On Tue, Apr 13, 2010 at 11:49 AM, Heikki Linnakangas
<heikki.linnakangas@enterprisedb.com> wrote:

Robert Haas wrote:

On Tue, Apr 6, 2010 at 10:36 AM, Heikki Linnakangas
<heikki.linnakangas@enterprisedb.com> wrote:

Robert Haas wrote:

    * If standby_mode is enabled, and neither primary_conninfo nor restore_command are set, the standby would get stuck.

It's not really stuck, it will replay any WAL files you drop into
pg_xlog. I concur with Robert Haas though that it shouldn't print the
message to the log every few seconds. It should print a message the
first time it hits the end of WAL, but subsequent messages should be
suppressed until some progress has been made.

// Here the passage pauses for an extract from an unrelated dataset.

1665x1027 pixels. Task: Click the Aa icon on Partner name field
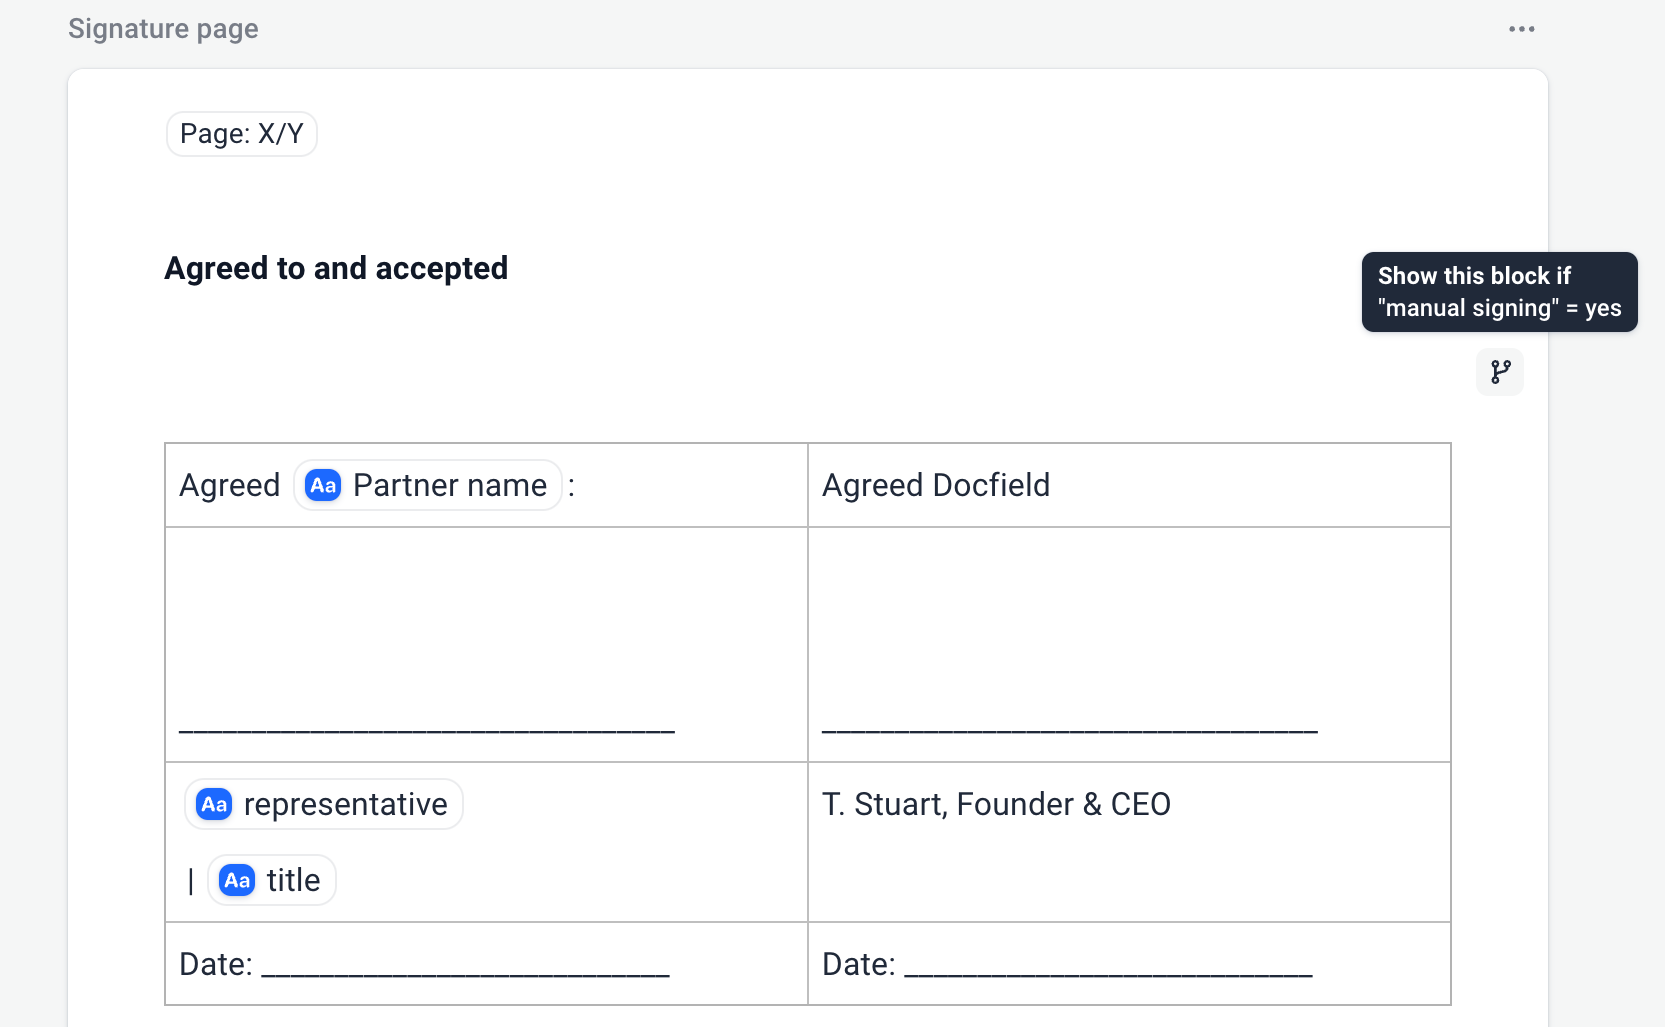[x=323, y=486]
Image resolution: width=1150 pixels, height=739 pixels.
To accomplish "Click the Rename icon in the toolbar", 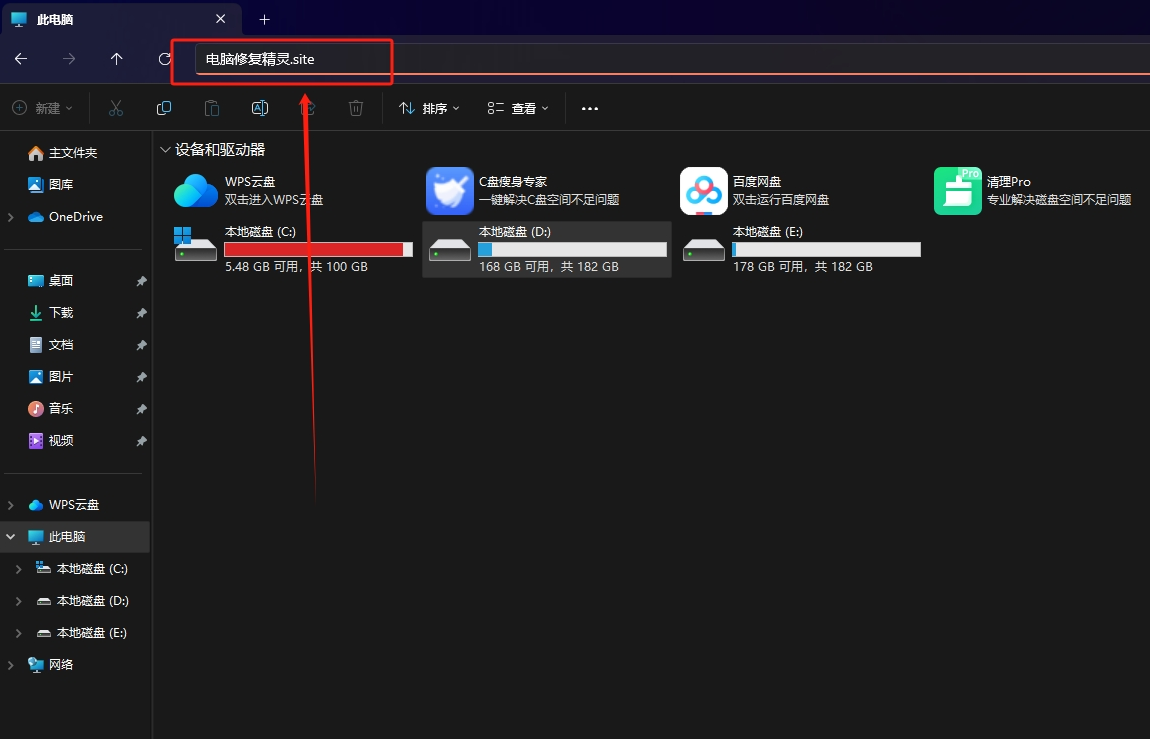I will pos(259,108).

Any idea how to implement this?

I'll take a look. It shouldn't be too hard.

The tricky part, I believe, is that there's more than one message that
can potentially be emitted, and you don't want ANY of them to repeat
every 2 s, so some thought needs to be given to where to hook in the
logic.

We have the emode_for_corrupt_record() function that's used in all the
errors that indicate a corrupt WAL record, that's a perfect place to
hook this into. See attached patch.

The test for elog == LOG seems a bit fragile to me - why that
specifically? Maybe elog < PANIC? elog > DEBUG1? Both?

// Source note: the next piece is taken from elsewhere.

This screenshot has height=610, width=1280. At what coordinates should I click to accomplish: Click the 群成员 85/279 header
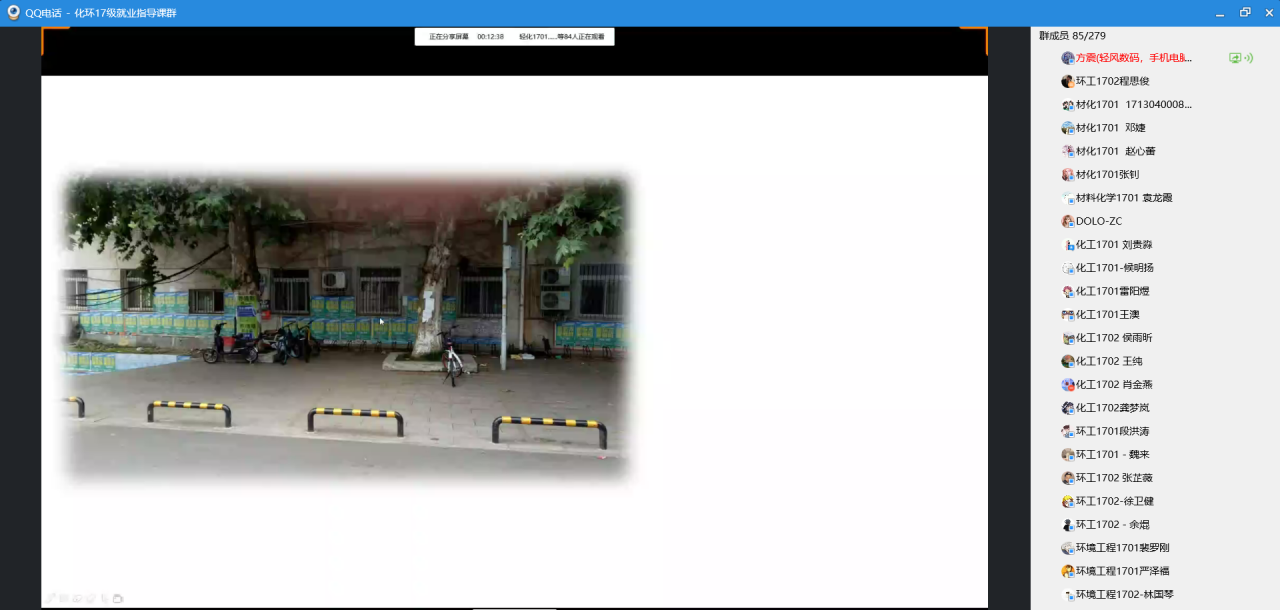[1072, 36]
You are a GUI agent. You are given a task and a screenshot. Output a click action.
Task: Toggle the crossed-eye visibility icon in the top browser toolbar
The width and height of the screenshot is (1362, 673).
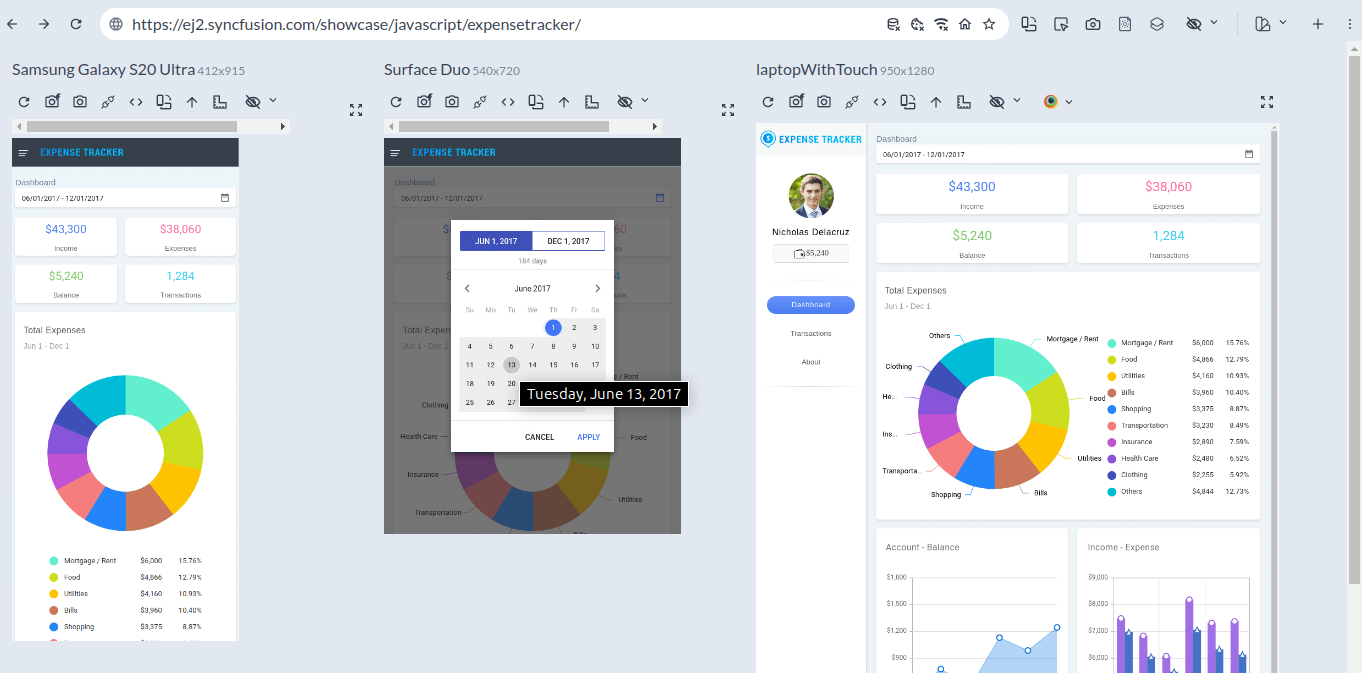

But it seems basically sensible to me.

...Robert

#28Fujii Masao
masao.fujii@gmail.com
In reply to: Heikki Linnakangas (#26)
Re: Remaining Streaming Replication Open Items

On Wed, Apr 14, 2010 at 12:49 AM, Heikki Linnakangas
<heikki.linnakangas@enterprisedb.com> wrote:

We have the emode_for_corrupt_record() function that's used in all the
errors that indicate a corrupt WAL record, that's a perfect place to
hook this into. See attached patch.

One problem of the patch is that even if the content of error message
is different from the past, it would be skipped when the location of
invalid record is the same of the past. For example, if there is a
partially-filled unbroken WAL file in the standby, the following
message would be written:

record with zero length at %X/%X

Then if you drop corrupted WAL file into pg_xlog, the following message
might have to be output, but would be skipped:

invalid magic number %04X in log file %u, segment %u, offset %u

But I think that we might be able to live with the issue since it's
a very corner case.

Regards,

--
Fujii Masao
NIPPON TELEGRAPH AND TELEPHONE CORPORATION
NTT Open Source Software Center

#29Heikki Linnakangas
heikki.linnakangas@enterprisedb.com
In reply to: Fujii Masao (#28)
Re: Remaining Streaming Replication Open Items

Fujii Masao wrote:

One problem of the patch is that even if the content of error message
is different from the past, it would be skipped when the location of
invalid record is the same of the past. For example, if there is a
partially-filled unbroken WAL file in the standby, the following
message would be written:

record with zero length at %X/%X

Then if you drop corrupted WAL file into pg_xlog, the following message
might have to be output, but would be skipped:

invalid magic number %04X in log file %u, segment %u, offset %u

But I think that we might be able to live with the issue since it's
a very corner case.

Yeah, we can live with that. The user is not generally interested in
what exactly is wrong with the record. It just indicates that it has the
end of valid WAL in the standby.

Applied.

--
Heikki Linnakangas
EnterpriseDB http://www.enterprisedb.com

#30Heikki Linnakangas
heikki.linnakangas@enterprisedb.com
In reply to: Robert Haas (#27)
Re: Remaining Streaming Replication Open Items

Robert Haas wrote:

On Tue, Apr 13, 2010 at 11:49 AM, Heikki Linnakangas
<heikki.linnakangas@enterprisedb.com> wrote:

We have the emode_for_corrupt_record() function that's used in all the
errors that indicate a corrupt WAL record, that's a perfect place to
hook this into. See attached patch.

The test for elog == LOG seems a bit fragile to me - why that
specifically? Maybe elog < PANIC? elog > DEBUG1? Both?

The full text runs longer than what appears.